Data section:

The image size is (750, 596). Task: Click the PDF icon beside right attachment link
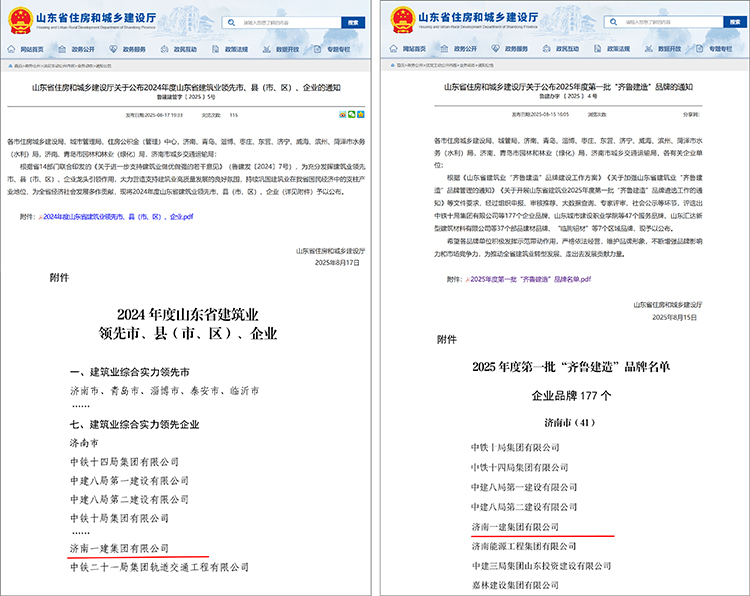click(466, 279)
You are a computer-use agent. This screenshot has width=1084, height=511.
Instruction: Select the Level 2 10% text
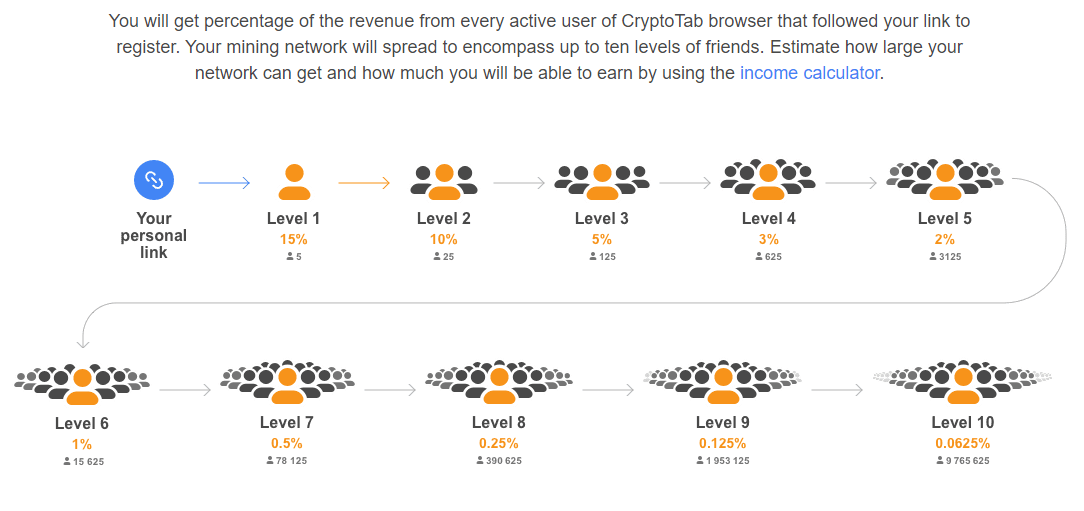point(444,240)
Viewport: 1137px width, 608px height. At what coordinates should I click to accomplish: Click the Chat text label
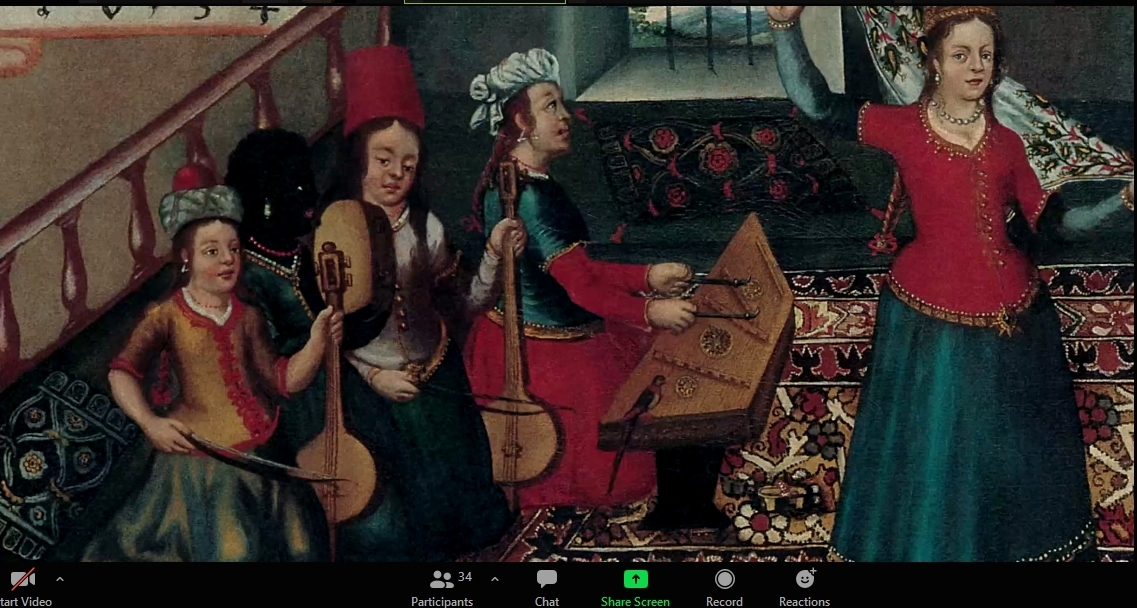546,602
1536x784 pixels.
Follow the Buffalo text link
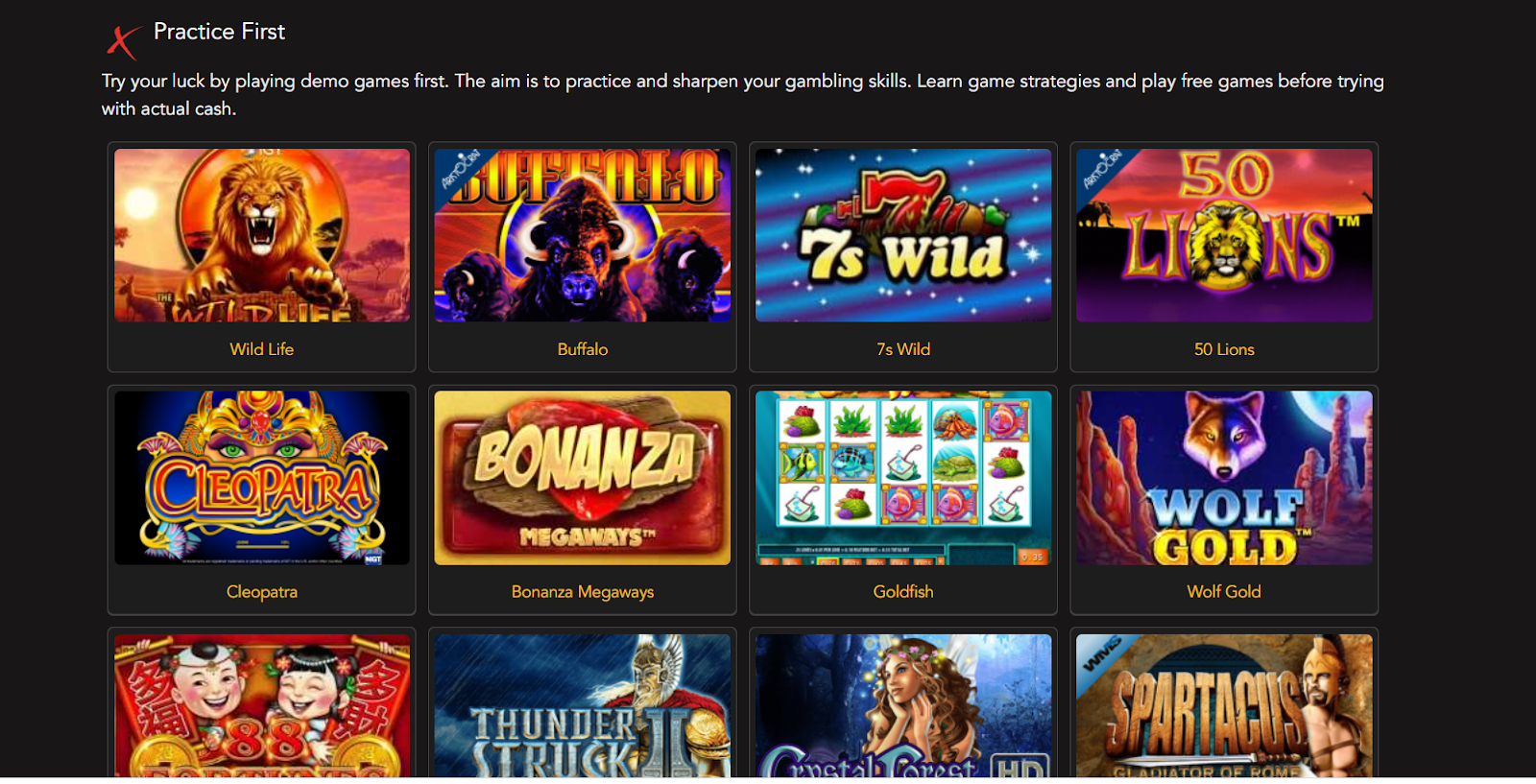coord(583,349)
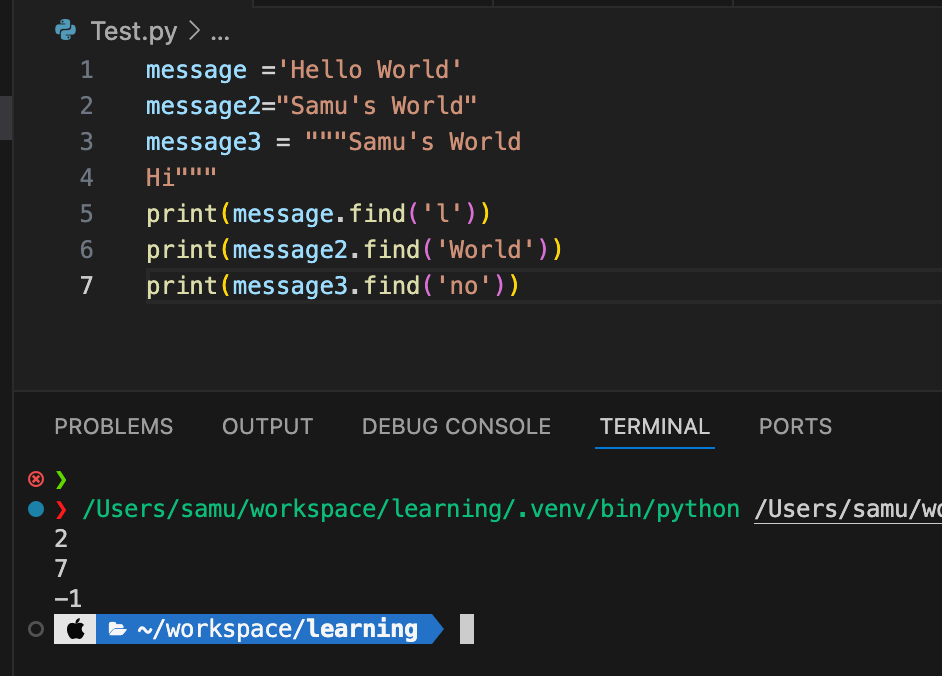
Task: Open the DEBUG CONSOLE tab
Action: click(456, 426)
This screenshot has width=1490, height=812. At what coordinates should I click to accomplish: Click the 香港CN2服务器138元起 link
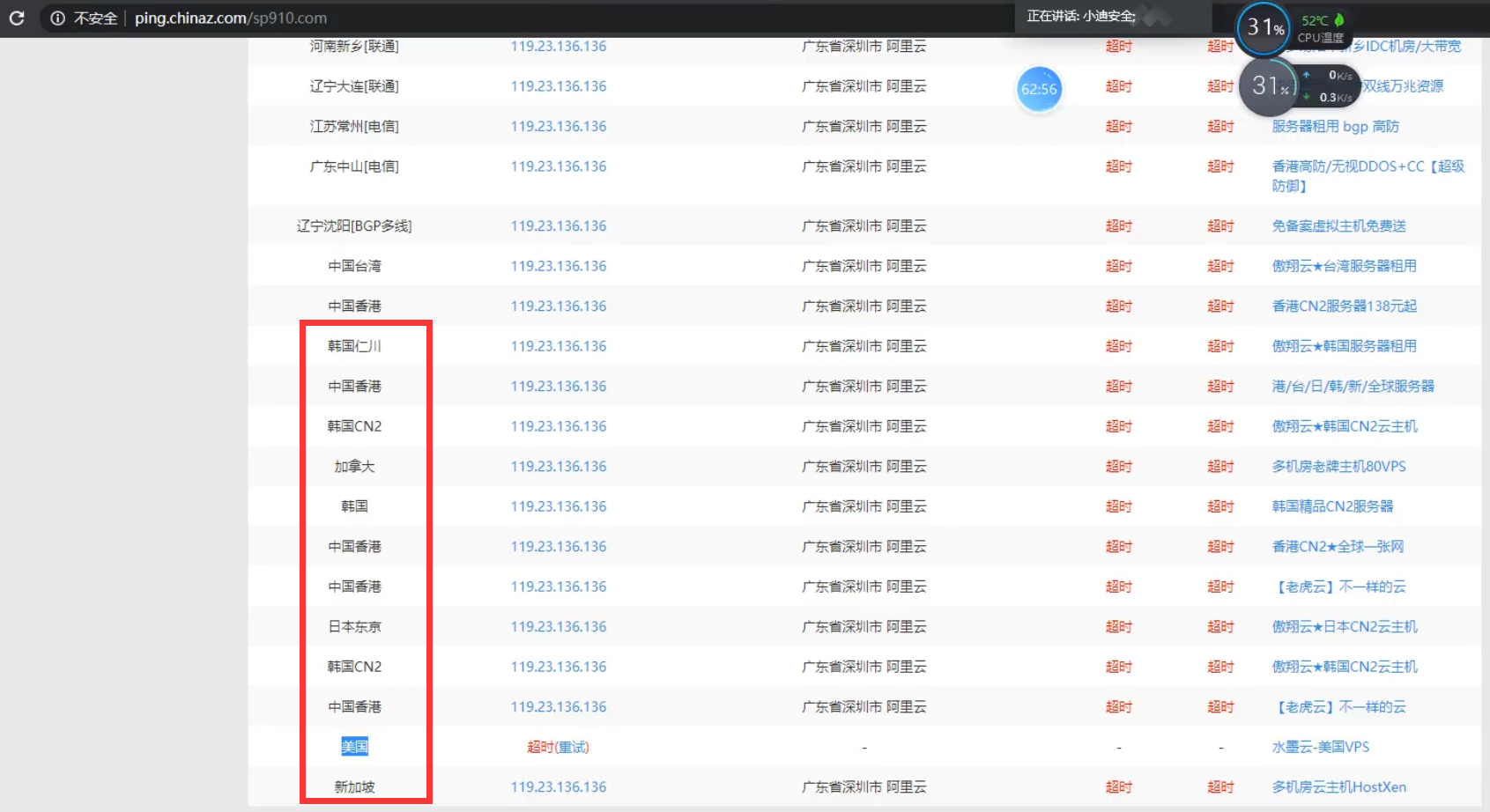(x=1344, y=306)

Brief: Would you write out each entry word for word and omit the images?

Solution:
The image size is (750, 596). Task: Click the PDF icon beside right attachment link
click(466, 279)
You are a computer-use agent. This screenshot has width=1084, height=511.
Instruction: Select the Level 2 10% text
point(444,240)
Viewport: 1137px width, 608px height. At what coordinates should I click to accomplish: Click the Chat text label
546,602
1536x784 pixels.
Follow the Buffalo text link
coord(583,349)
Task: Open the DEBUG CONSOLE tab
Action: click(456, 426)
This screenshot has width=1490, height=812. At what coordinates should I click to accomplish: Click the 香港CN2服务器138元起 link
(x=1344, y=306)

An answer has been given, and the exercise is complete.